In der Stadtplanung gelten folgende rechtliche Rahmenbedingungen für das MM in Deutschland:
- Bauplanungsrecht (BauG),
- Bauordnungsrecht (Bauordnungen der Länder),
- Stellplatzsatzung oder kommunale Stellplatzortsgesetze,
- Fachplanungen Verkehr und
- Fachplanungen Umwelt.
Im Rahmen von Bauvorhaben ist es durch die Gestaltung des Baugesetzbuches (BauGB) bei bestimmten Konstellationen möglich, MM-maßnahmen zu verankern:
- Durch die Ausweisung von "Verkehrsflächen" sowie "Verkehrsflächen besonderer Zweckbestimmung"(Fußgängerbereiche, Fahrradabstellanlagen, Stellplatzanlagen) im Rahmen von Bebauungsplänen [§ 9 Abs. 1 Punkt 11 BauGB],
- als "Städtebauliche Maßnahmen" im Rahmen städtebaulicher Verträge [§ 11 BauGB],
- als Teil der "Erschließungsmaßnahmen" im Rahmen von Vorhaben- und Erschließungsplänen [§ 12 BauGB] oder
- als Bestandteil von "Erschließungsverträgen" [§ 124 BauGB].
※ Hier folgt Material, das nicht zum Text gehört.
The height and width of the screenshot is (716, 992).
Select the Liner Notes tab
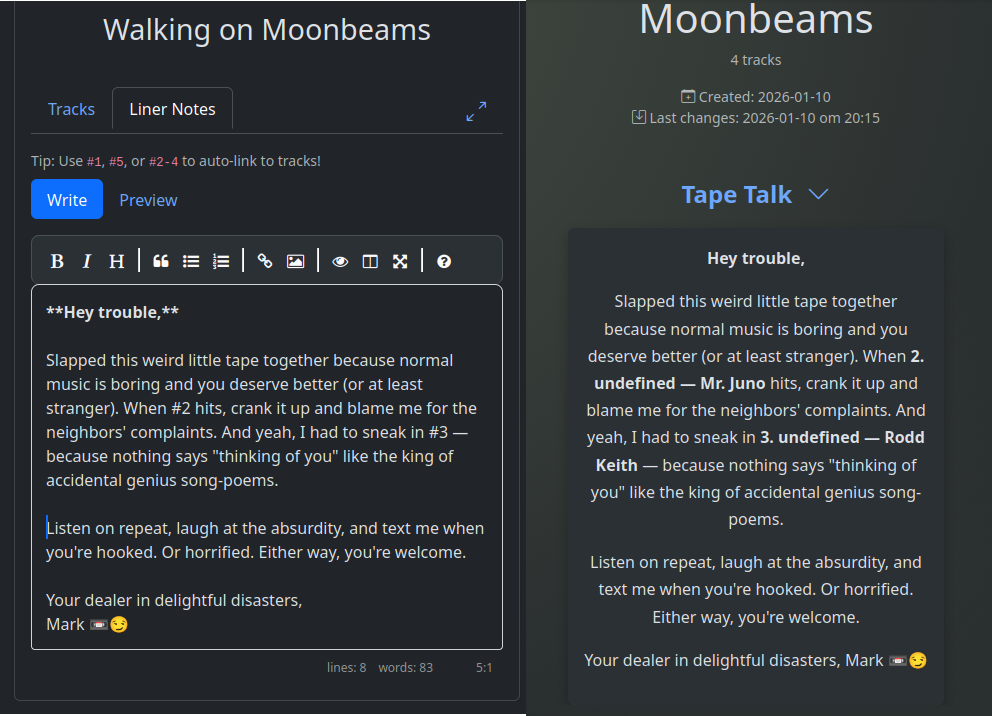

Die schriftliche Fixierung von bestimmten MM-Maßnahmen im Rahmen von städtebaulichen Verträgen oder der Aufstellung von Bebauungsplänen zwischen Kommune und Träger der Baumaßnahme kann beispielsweise dazu genutzt werden, die Zahl der erforderlichen Stellplätze zu reduzieren und hierdurch Finanzmittel, die beim ruhenden Verkehr im motorisierten Individualverkehr gespart werden, für den Öffentlichen Personennahverkehr und Radverkehr einzusetzen.
Mit der Regelung zur Entfernungspauschale nach [EStG] können nach Einkommenssteuergesetz ([EStG]) Aufwendungen für die Fahrten zwischen Wohnung und Arbeitsstätte steuerlich geltend gemacht werden, unabhängig von dem gewählten Verkehrsmittel. Kritiker der Entfernungspauschale sehen darin die Förderung des Verkehrsaufkommens infolge der Zersiedelung beziehungsweise des Trends zu längeren Arbeitswegen [FÖS16].
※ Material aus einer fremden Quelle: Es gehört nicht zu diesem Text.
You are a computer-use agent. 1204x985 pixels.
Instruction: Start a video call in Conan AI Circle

Hinsichtlich der gesetzlichen Verpflichtungen unterscheidet sich Deutschland von einigen europäischen Nachbarländern: In den Niederlanden, in Belgien und in Italien sind Betriebe mit mehreren hundert Mitarbeitern verpflichtet, einen Mobilitätsplan zu erstellen [ILS09]. Diese Vorgabe wurde Anfang der 1990er Jahre auch in einigen amerikanischen Bundesstaaten eingeführt und führte dort zu erheblichen Widerständen der Arbeitgeber, wobei hier vor allem die Zeitvorgaben zur Änderung der Verkehrsmittelanteile zu kurz waren [LWFB03].
In Belgien und im US-Bundesstaat Washington DC ist man den Weg der Fördermittelbereitstellung in Kombination mit (freiwilligen) Mobilitätsverpflichtungen gegangen und hat hiermit sehr gute Erfahrungen gemacht [LWFB03].